* _TRY IT_: Below are some records; reproduce them exactly.
───── RECORD EXCERPTS ─────
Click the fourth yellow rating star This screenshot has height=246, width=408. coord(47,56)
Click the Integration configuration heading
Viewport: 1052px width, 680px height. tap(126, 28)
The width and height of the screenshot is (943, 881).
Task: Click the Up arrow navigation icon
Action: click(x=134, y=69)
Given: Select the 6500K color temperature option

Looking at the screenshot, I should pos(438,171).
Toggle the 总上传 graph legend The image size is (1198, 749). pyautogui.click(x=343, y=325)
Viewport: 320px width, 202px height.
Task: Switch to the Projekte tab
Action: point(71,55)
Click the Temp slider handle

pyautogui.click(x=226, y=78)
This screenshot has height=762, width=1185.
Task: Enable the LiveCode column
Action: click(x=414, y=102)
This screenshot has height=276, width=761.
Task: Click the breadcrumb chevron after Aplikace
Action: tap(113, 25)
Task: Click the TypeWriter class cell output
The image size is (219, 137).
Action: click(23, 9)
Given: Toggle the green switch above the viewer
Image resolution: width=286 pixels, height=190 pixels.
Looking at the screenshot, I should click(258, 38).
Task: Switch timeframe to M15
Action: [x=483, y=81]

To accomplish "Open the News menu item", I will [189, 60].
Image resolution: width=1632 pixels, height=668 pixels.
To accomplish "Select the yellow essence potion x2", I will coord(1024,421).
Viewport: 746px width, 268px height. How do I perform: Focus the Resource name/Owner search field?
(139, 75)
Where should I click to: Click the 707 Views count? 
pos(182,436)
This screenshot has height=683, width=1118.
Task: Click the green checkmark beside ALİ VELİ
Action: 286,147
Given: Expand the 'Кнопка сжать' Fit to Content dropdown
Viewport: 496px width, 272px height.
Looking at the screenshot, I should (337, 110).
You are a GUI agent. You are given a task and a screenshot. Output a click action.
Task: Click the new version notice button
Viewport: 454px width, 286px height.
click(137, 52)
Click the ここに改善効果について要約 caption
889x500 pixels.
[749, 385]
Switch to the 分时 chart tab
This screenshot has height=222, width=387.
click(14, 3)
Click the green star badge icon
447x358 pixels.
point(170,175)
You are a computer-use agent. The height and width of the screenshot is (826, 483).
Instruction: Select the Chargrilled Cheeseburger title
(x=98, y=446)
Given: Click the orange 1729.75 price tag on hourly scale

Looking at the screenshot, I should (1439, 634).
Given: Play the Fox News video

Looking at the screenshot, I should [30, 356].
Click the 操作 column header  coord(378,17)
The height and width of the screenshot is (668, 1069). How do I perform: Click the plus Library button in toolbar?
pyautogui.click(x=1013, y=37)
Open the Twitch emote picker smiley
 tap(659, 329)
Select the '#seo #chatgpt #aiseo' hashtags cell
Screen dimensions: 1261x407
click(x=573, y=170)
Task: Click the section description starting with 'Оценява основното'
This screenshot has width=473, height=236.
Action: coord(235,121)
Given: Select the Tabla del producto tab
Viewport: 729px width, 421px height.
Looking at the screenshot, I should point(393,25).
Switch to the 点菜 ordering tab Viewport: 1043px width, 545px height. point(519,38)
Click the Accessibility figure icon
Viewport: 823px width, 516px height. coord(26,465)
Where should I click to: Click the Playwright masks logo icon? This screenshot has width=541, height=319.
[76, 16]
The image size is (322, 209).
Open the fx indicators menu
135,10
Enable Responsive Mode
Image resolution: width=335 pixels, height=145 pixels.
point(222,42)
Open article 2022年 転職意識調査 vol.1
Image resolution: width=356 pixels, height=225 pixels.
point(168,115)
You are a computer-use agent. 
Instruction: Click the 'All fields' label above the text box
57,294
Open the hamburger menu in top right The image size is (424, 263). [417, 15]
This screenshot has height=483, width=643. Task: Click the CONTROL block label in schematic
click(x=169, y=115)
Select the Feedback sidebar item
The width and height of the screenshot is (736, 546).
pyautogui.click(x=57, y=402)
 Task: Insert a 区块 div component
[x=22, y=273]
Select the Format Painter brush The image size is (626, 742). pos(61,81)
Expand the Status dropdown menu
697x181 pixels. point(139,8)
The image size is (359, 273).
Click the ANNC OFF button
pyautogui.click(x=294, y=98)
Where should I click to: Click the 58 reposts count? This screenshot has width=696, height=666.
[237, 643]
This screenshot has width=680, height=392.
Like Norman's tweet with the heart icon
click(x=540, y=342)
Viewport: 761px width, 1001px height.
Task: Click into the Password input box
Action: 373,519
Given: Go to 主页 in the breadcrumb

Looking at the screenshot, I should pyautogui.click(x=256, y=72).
─────
* _REPLY_:
Click the fourth yellow rating star This screenshot has height=246, width=408. coord(47,56)
Click the Integration configuration heading
Viewport: 1052px width, 680px height. tap(126, 28)
The width and height of the screenshot is (943, 881).
Task: Click the Up arrow navigation icon
Action: click(x=134, y=69)
Given: Select the 6500K color temperature option

Looking at the screenshot, I should pos(438,171).
Toggle the 总上传 graph legend The image size is (1198, 749). pyautogui.click(x=343, y=325)
Viewport: 320px width, 202px height.
Task: Switch to the Projekte tab
Action: point(71,55)
Click the Temp slider handle

pyautogui.click(x=226, y=78)
This screenshot has height=762, width=1185.
Task: Enable the LiveCode column
Action: click(x=414, y=102)
This screenshot has height=276, width=761.
Task: Click the breadcrumb chevron after Aplikace
Action: tap(113, 25)
Task: Click the TypeWriter class cell output
The image size is (219, 137).
Action: click(23, 9)
Given: Toggle the green switch above the viewer
Image resolution: width=286 pixels, height=190 pixels.
Looking at the screenshot, I should click(258, 38).
Task: Switch timeframe to M15
Action: [x=483, y=81]

To accomplish "Open the News menu item", I will [189, 60].
Image resolution: width=1632 pixels, height=668 pixels.
To accomplish "Select the yellow essence potion x2", I will coord(1024,421).
Viewport: 746px width, 268px height. How do I perform: Focus the Resource name/Owner search field?
(139, 75)
Where should I click to: Click the 707 Views count? 
pos(182,436)
This screenshot has height=683, width=1118.
Task: Click the green checkmark beside ALİ VELİ
Action: 286,147
Given: Expand the 'Кнопка сжать' Fit to Content dropdown
Viewport: 496px width, 272px height.
Looking at the screenshot, I should (337, 110).
You are a GUI agent. You are given a task and a screenshot. Output a click action.
Task: Click the new version notice button
Viewport: 454px width, 286px height.
click(137, 52)
Click the ここに改善効果について要約 caption
889x500 pixels.
[749, 385]
Switch to the 分时 chart tab
This screenshot has height=222, width=387.
click(14, 3)
Click the green star badge icon
447x358 pixels.
point(170,175)
You are a computer-use agent. The height and width of the screenshot is (826, 483).
Instruction: Select the Chargrilled Cheeseburger title
(x=98, y=446)
Given: Click the orange 1729.75 price tag on hourly scale

Looking at the screenshot, I should (1439, 634).
Given: Play the Fox News video

Looking at the screenshot, I should [30, 356].
Click the 操作 column header  coord(378,17)
The height and width of the screenshot is (668, 1069). How do I perform: Click the plus Library button in toolbar?
pyautogui.click(x=1013, y=37)
Open the Twitch emote picker smiley
 tap(659, 329)
Select the '#seo #chatgpt #aiseo' hashtags cell
Screen dimensions: 1261x407
click(x=573, y=170)
Task: Click the section description starting with 'Оценява основното'
This screenshot has width=473, height=236.
Action: coord(235,121)
Given: Select the Tabla del producto tab
Viewport: 729px width, 421px height.
Looking at the screenshot, I should point(393,25).
Switch to the 点菜 ordering tab Viewport: 1043px width, 545px height. point(519,38)
Click the Accessibility figure icon
Viewport: 823px width, 516px height. coord(26,465)
Where should I click to: Click the Playwright masks logo icon? This screenshot has width=541, height=319.
[76, 16]
The image size is (322, 209).
Open the fx indicators menu
135,10
Enable Responsive Mode
Image resolution: width=335 pixels, height=145 pixels.
point(222,42)
Open article 2022年 転職意識調査 vol.1
Image resolution: width=356 pixels, height=225 pixels.
point(168,115)
You are a computer-use agent. 
Instruction: Click the 'All fields' label above the text box
57,294
Open the hamburger menu in top right The image size is (424, 263). [417, 15]
This screenshot has height=483, width=643. Task: Click the CONTROL block label in schematic
click(x=169, y=115)
Select the Feedback sidebar item
The width and height of the screenshot is (736, 546).
pyautogui.click(x=57, y=402)
 Task: Insert a 区块 div component
[x=22, y=273]
Select the Format Painter brush The image size is (626, 742). pos(61,81)
Expand the Status dropdown menu
697x181 pixels. point(139,8)
The image size is (359, 273).
Click the ANNC OFF button
pyautogui.click(x=294, y=98)
Where should I click to: Click the 58 reposts count? This screenshot has width=696, height=666.
[237, 643]
This screenshot has width=680, height=392.
Like Norman's tweet with the heart icon
click(x=540, y=342)
Viewport: 761px width, 1001px height.
Task: Click into the Password input box
Action: 373,519
Given: Go to 主页 in the breadcrumb

Looking at the screenshot, I should pyautogui.click(x=256, y=72).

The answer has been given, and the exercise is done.